The section on sewing a ritual robe basically involves buying a really big bolt of cloth, cutting a robe-sized shape out of the bolt, and then sewing the two sides together and wearing the result. I'm not a professional seamstress, but I do know how to sew a robe and I know how to sew a potato sack; the instructions here are far closer to a potato sack. For the record, if you want to sew a ritual robe, I personally recommend buying a "Christmas Pagentry" pattern for 99 cents and sewing up the ubiquitous "Angel Robe". If you want a hooded robe, check out the Halloween patterns - there's always a good "Elven Cloak" pattern available. These patterns are professional but not too hard, and you'll have actual sleeves and a proper neckline and maybe even a back zipper, rather than a potato sack to slip over your head. I'm just frustrated with why this book doesn't use simple and obvious tips and patterns like this, instead of describing a potato sack as a ritual robe!

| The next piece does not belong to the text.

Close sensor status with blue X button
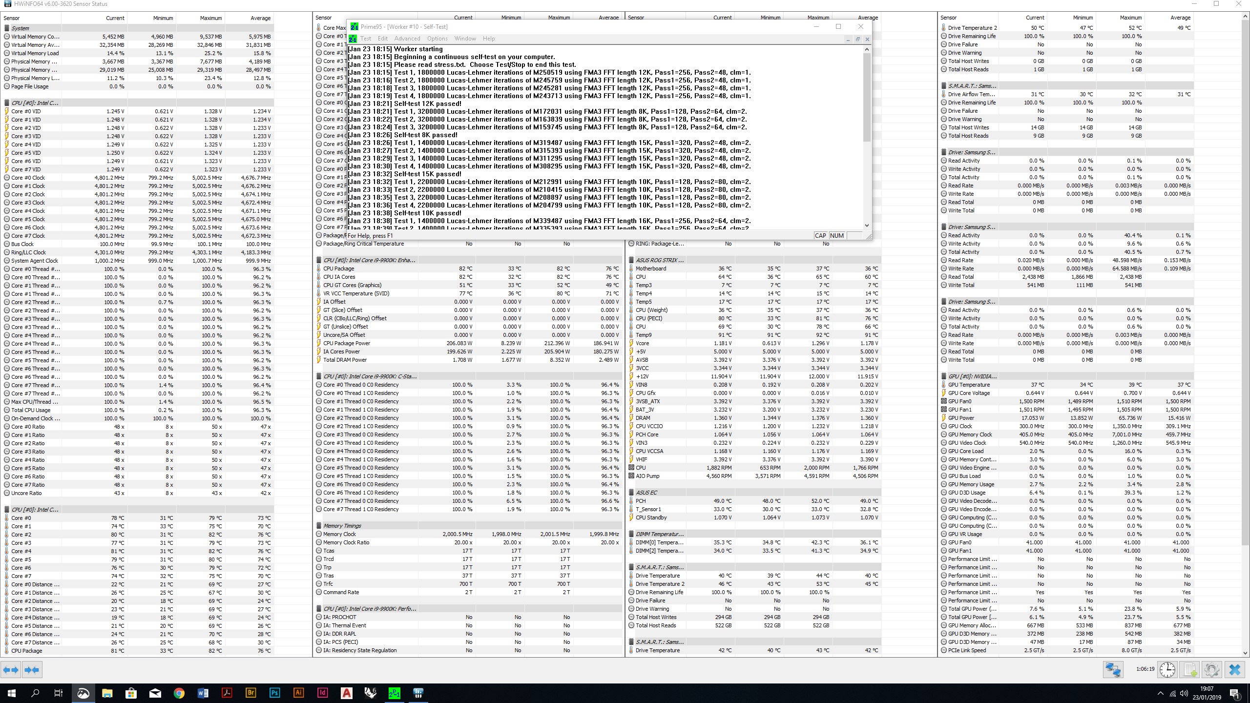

Everything else is superficial as well. The full moon cookies are a basic sugar cookie recipe my mom has used for years. The goddess libation is a common non-alcoholic drink mix. The majority of the other crafts utilize very simple and "childish" craft materials - white Kraft glue, glitter, paper plates, Popsicle sticks, and so forth. I think this would be a GREAT resource for pagan parenting, or if you were trying to put together some kind of pagan "Sunday School" class, but since I don't have children it doesn't do much for me.

I think the biggest problem is that a lot of these authors assume that if a person is new to the Craft then they must also be new to crafting. I'm still looking for a good Wiccan crafting book that is really in-depth and professional, but if you're looking for a book to involve children in Wiccan crafting, this is probably a decent resource.